P. Stępiński: „Wkrótce sam zakupię karnet”
1 stycznia 2017, 13:18 | Autor: RyanW środowym turnieju w Zduńskiej Woli kibicom zaprezentowało się wielu piłkarzy z boisk Ekstraklasy. Silną grupę stanowili gracze Wisły Płock, w której obecnie występuje były widzewiak Patryk Stępiński.
Dla pochodzącego z Łodzi zawodnika był to już trzeci występ w „Pomagamy od serca”. „Takie inicjatywy są bardzo fajne. Byłem w Łodzi, nie miałem żadnego wyjazdu, więc z chęcią przybyłem i pomogłem. Patrząc na to, co działo się na parkiecie, a także na to, ile pieniążków udało się zebrać na pomoc Oliwce, było to bardzo udane spotkanie” – ocenił Stępiński.
Rok i dwa lata temu turniej odbywał się w Błaszkach. Teraz przeniesiono go do większego ośrodka. „Fajnie, że Łukasz z Mariuszem zdecydowali się przenieść turniej do Zduńskiej Woli. Myślę, że wyszło mu to na dobre. W przyszłym roku trzeba spodziewać się jeszcze większego zainteresowania. To bardzo cenne inicjatywy. A dla nas jest to okazja, żeby w przerwie świątecznej poruszać się trochę z piłką – mówił Stępiński. „Jeśli tylko będę miał czas, to jestem gotowy do pomocy. W poprzednich latach miałem możliwość zagrać w turnieju, w tym również. W przyszłości cały czas Mariusz może na mnie liczyć, jeśli tylko turniej nie będzie kolidować z innymi sprawami” – zapewniał noszący to samo nazwisko, choć nie spokrewniony z Mariuszem Stępiński.

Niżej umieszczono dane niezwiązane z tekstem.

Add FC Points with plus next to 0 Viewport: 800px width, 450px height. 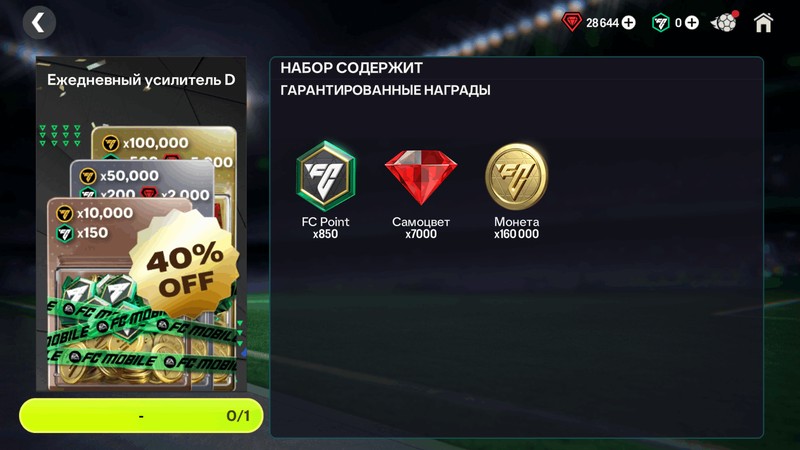(692, 23)
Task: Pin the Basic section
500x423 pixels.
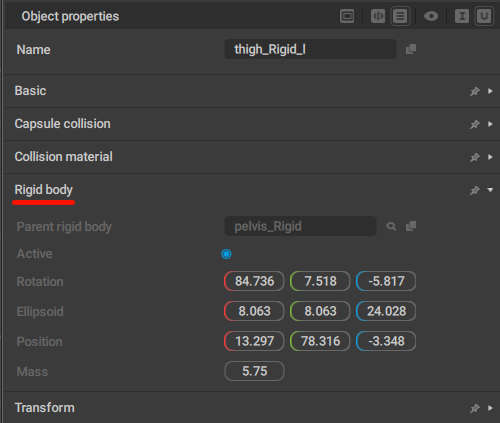Action: tap(475, 91)
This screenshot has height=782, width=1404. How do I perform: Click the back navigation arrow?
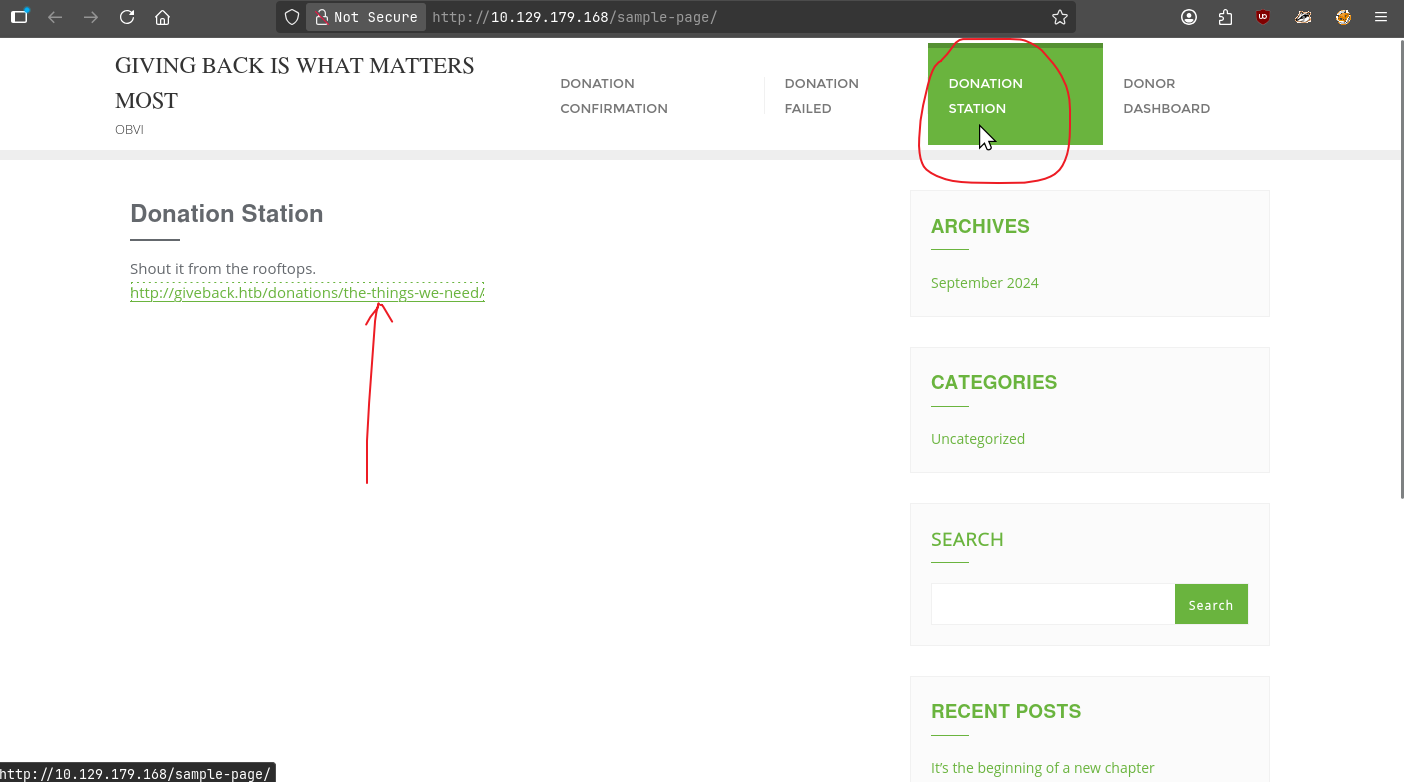[x=55, y=17]
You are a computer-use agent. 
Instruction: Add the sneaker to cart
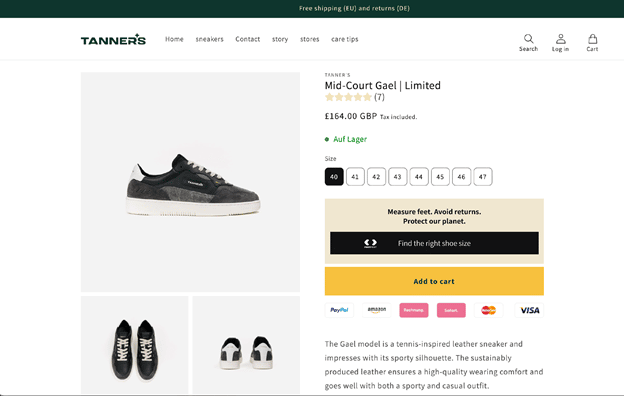pyautogui.click(x=434, y=281)

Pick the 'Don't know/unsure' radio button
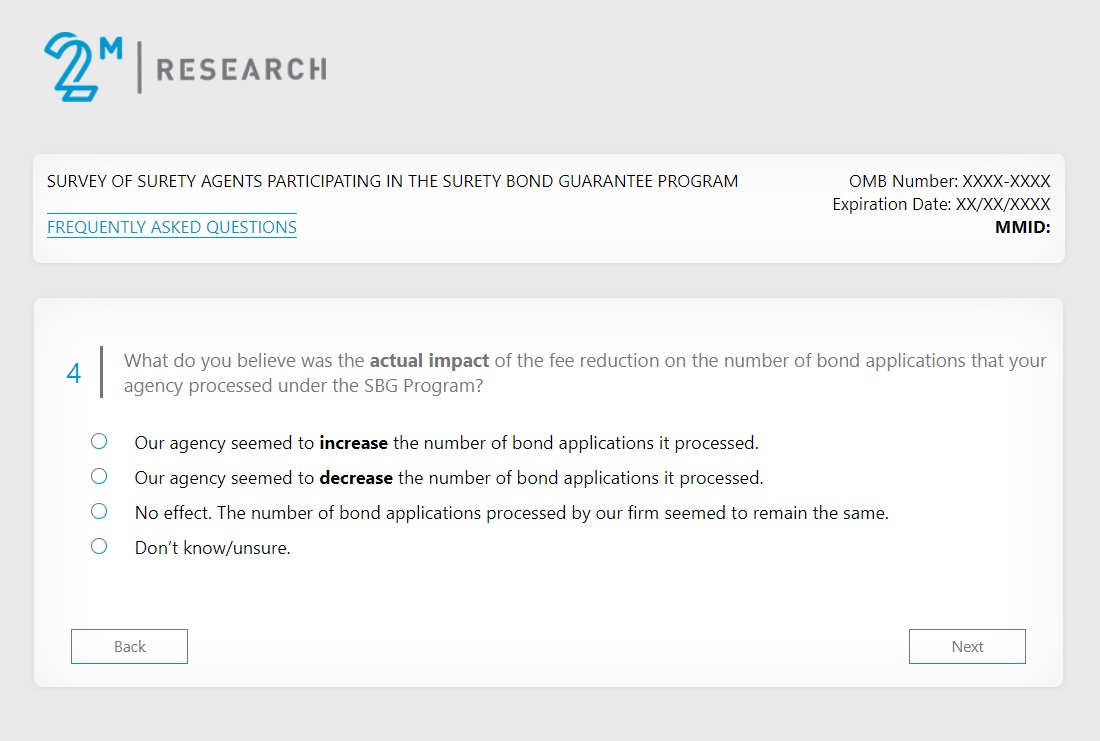coord(99,546)
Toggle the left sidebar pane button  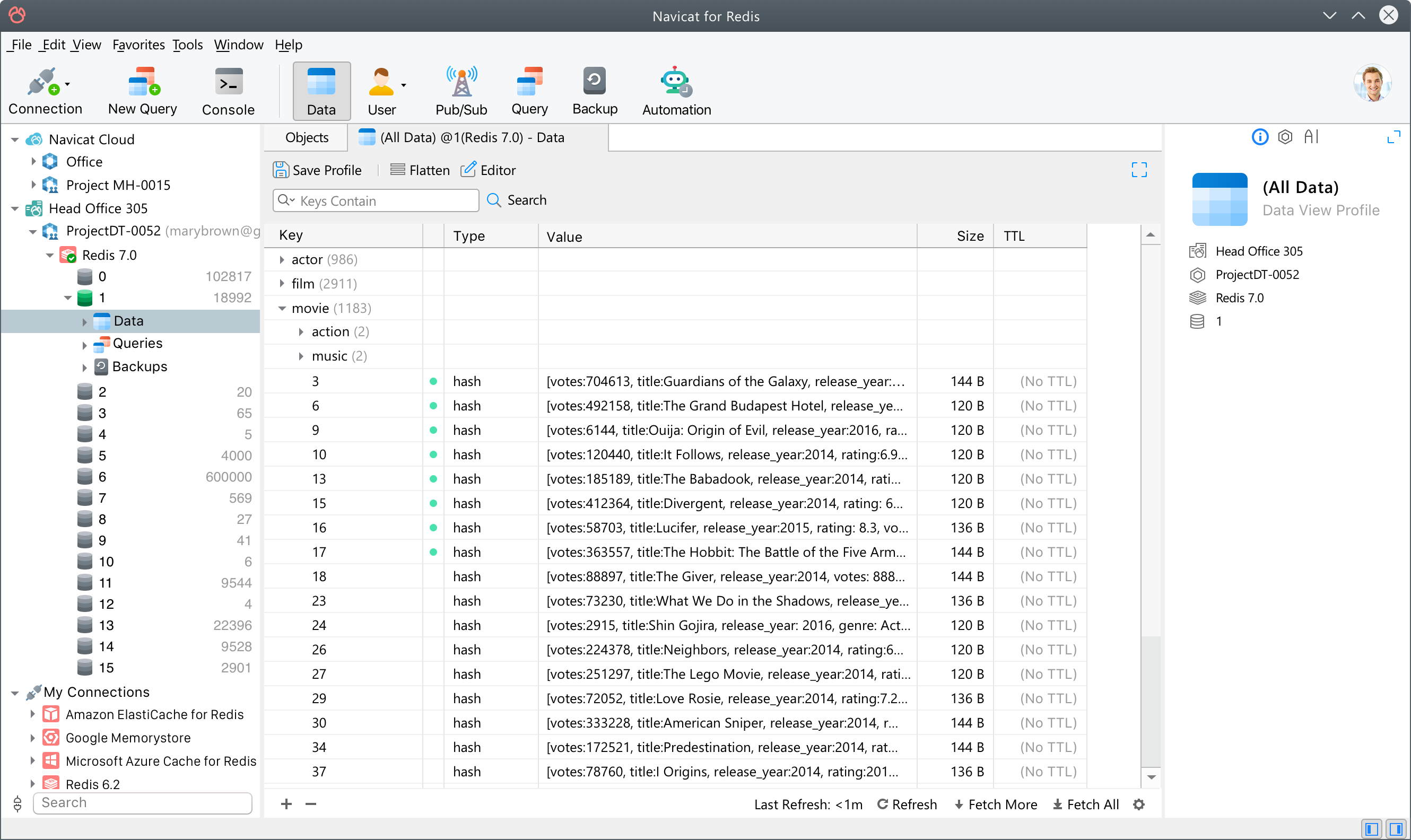tap(1371, 829)
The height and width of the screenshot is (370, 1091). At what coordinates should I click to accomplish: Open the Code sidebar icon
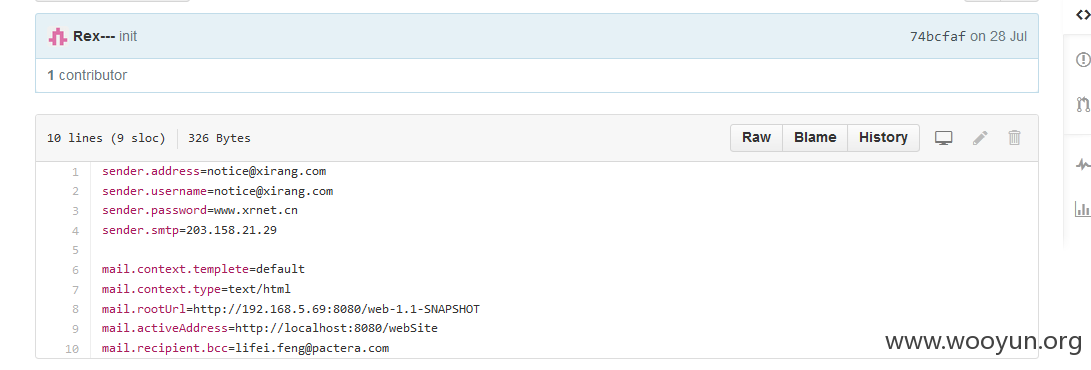tap(1083, 17)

Piłkarz płockiej Wisły doskonale orientuje się w sytuacji byłego klubu i bywa nawet na jego meczach. „Byłem jesienią na dwóch meczach na Milionowej. Często mecze się ze sobą pokrywają, więc wtedy śledzę relacje na waszej stronie, żeby być na bieżąco. Wkrótce przeprowadzka na nowy stadion. Jestem przekonany, że kibice będą wspierać Widzew bez względu na to, czy uda się w tym sezonie awansować do II ligi, czy nie” – uważa były widzewiak.
Zdaniem Stępińskiego szansa na wywalczenie awansu do II ligi w tym sezonie wciąż istnieje. „Chłopaki mają ciężkie zadanie. Muszą patrzeć tylko na siebie i zrobić maksymalną ilość punktów. Wszystko jest możliwe, nie takie straty kluby odrabiały. III liga jest specyficzna. ŁKS wygrywał często w ostatnich minutach. Mieli szczęście, ale wystarczy przegrać dwa mecze, przychodzi dołek i rywale mają szansę to wykorzystać. A jeśli się nie uda, to w przyszłym sezonie Widzew będzie faworytem, w czym mocno pomoże mu nowy stadion” – powiedział WTM.
Obrońca zadeklarował przy okazji, że zamierza się włączyć do akcji i nabyć dla siebie karnet na nowy stadion przy Piłsudskiego. Nie wyklucza też, że kiedyś sam na nim zagra. „Wiem, że jest taka akcja i chcę się do niej przyłączyć. Nie kupiłem jeszcze karnetu, ale wkrótce to zrobię. Nie wiem, czy uda mi się przyjechać na mecz otwarcia, bo to będzie zależało od terminów naszych spotkań w Płocku, ale na pewno wpadnę na stadion w jakimś terminie” – zapewnił Patryk Stępiński. „Myślę, że na pewno w tym sezonie w Widzewie nie zagram. W przyszłości będzie jednak taka szansa” – przyznał.